* Problem to work on *
Write out the part of the listing that opens with the line containing "Given: Click the WORLD 8-1 label" and closes with the line containing "click(x=695, y=493)", both included, reproducing those lines exactly.

★ ★ ★ ★ ★ ★ ★

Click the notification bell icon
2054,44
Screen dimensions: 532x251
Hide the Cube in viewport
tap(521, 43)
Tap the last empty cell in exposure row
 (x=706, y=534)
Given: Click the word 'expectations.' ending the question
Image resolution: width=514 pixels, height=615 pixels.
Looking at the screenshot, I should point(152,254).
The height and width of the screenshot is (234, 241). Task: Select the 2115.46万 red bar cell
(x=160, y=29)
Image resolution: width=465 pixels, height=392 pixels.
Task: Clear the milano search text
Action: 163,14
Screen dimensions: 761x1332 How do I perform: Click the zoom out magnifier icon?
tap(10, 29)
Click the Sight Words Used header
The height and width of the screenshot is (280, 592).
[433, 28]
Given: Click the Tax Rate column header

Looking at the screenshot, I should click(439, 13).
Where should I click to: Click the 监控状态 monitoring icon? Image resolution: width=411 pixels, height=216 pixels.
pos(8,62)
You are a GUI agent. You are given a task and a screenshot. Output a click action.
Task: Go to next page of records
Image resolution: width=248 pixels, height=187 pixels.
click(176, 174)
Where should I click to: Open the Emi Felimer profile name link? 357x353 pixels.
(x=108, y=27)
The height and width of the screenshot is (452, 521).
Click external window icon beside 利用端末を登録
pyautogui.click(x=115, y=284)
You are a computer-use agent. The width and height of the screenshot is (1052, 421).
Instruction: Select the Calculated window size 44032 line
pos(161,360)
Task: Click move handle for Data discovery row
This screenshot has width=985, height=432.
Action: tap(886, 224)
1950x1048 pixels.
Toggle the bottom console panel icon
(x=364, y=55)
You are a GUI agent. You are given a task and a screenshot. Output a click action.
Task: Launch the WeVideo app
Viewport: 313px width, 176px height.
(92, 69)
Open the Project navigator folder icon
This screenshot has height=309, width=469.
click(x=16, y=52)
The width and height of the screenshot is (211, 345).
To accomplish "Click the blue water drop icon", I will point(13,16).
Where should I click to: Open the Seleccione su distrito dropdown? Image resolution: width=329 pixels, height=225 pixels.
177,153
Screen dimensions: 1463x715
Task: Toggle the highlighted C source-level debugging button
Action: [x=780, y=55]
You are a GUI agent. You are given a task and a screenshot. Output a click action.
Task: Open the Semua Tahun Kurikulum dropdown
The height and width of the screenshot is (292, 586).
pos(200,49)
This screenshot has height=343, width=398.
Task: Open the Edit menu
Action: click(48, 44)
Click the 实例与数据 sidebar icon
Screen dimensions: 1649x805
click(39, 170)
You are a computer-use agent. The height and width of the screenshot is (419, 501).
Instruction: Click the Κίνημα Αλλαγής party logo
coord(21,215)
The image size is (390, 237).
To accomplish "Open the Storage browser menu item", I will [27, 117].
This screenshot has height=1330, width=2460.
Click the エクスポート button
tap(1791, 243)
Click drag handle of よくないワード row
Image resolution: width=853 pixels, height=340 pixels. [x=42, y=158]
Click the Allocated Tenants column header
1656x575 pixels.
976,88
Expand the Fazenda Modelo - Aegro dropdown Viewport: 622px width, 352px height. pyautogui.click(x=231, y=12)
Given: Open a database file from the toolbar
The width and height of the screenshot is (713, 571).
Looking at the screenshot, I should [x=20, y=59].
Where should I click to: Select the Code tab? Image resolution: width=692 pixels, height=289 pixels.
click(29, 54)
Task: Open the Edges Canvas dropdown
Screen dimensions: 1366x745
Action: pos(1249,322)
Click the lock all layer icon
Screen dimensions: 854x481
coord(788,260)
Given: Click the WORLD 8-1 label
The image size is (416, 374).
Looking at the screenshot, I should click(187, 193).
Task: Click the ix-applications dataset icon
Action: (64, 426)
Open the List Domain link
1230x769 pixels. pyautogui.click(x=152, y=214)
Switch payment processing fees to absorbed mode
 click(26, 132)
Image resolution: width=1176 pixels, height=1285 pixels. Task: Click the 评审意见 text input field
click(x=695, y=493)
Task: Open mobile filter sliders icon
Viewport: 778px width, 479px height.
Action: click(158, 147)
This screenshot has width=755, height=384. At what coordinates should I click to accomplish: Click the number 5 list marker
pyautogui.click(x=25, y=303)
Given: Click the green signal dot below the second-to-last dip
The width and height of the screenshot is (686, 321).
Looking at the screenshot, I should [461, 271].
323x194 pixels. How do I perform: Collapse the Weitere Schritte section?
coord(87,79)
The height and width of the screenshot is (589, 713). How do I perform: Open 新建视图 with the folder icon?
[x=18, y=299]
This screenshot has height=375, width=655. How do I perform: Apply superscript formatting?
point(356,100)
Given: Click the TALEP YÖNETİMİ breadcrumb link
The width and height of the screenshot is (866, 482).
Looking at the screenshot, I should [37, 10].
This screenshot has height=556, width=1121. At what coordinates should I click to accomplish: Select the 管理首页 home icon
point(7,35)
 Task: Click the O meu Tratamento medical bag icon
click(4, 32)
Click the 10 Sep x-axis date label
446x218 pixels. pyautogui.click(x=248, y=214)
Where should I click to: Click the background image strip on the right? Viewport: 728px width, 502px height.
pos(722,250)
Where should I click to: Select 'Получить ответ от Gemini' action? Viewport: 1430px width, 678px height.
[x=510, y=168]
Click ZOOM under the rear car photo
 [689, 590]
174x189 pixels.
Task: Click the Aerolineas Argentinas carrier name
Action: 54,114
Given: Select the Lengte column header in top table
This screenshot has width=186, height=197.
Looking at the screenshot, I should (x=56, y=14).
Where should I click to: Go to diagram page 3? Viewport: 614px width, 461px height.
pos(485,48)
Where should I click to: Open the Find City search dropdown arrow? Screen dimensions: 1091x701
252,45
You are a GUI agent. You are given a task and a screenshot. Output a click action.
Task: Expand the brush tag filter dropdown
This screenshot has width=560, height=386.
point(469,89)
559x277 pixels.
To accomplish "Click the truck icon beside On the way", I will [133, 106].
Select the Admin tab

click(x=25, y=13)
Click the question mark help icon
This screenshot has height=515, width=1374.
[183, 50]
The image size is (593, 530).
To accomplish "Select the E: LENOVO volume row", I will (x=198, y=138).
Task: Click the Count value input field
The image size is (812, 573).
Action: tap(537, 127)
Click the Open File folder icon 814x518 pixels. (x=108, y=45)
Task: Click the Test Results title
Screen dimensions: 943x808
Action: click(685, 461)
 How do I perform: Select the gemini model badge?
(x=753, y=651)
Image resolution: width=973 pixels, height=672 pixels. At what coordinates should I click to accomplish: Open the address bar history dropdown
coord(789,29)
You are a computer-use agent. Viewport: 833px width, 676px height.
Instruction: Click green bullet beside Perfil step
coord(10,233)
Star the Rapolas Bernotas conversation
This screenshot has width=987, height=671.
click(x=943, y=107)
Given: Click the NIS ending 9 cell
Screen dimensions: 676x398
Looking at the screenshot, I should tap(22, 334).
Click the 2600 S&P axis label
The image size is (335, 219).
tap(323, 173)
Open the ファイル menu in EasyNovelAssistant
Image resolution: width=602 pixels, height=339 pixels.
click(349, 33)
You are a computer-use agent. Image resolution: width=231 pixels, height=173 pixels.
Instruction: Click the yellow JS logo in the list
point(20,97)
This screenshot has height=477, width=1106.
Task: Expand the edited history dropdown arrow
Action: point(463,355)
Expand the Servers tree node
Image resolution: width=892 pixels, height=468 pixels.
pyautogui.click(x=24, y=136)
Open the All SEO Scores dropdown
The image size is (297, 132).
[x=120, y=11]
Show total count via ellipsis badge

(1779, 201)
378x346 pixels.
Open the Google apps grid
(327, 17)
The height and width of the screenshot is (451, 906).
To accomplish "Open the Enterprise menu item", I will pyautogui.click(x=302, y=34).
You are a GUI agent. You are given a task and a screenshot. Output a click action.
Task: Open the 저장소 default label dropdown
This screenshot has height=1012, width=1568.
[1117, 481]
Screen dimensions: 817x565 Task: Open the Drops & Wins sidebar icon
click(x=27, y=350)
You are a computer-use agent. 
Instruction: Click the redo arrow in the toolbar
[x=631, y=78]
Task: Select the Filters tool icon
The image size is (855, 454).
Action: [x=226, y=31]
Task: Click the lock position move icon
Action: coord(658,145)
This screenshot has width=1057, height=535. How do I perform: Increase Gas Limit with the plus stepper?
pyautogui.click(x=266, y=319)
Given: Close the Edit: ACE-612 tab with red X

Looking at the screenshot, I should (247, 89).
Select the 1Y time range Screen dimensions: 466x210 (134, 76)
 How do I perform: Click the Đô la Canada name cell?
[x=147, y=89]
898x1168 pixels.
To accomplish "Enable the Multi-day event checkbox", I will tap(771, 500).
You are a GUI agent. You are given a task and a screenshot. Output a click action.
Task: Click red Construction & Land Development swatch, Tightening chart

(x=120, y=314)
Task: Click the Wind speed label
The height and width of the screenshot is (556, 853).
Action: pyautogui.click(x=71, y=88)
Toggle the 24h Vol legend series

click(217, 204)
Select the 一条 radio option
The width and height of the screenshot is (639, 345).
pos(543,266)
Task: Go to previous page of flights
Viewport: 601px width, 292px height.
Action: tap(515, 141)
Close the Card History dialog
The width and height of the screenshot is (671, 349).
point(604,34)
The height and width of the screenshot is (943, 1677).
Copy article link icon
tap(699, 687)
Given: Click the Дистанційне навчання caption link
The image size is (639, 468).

★ ★ ★ ★ ★ ★ ★

* Result of the exercise *
Given: Click the WORLD 8-1 label
The image size is (416, 374).
Looking at the screenshot, I should click(187, 193).
Task: Click the ix-applications dataset icon
Action: (64, 426)
Open the List Domain link
1230x769 pixels. pyautogui.click(x=152, y=214)
Switch payment processing fees to absorbed mode
 click(26, 132)
Image resolution: width=1176 pixels, height=1285 pixels. Task: Click the 评审意见 text input field
click(x=695, y=493)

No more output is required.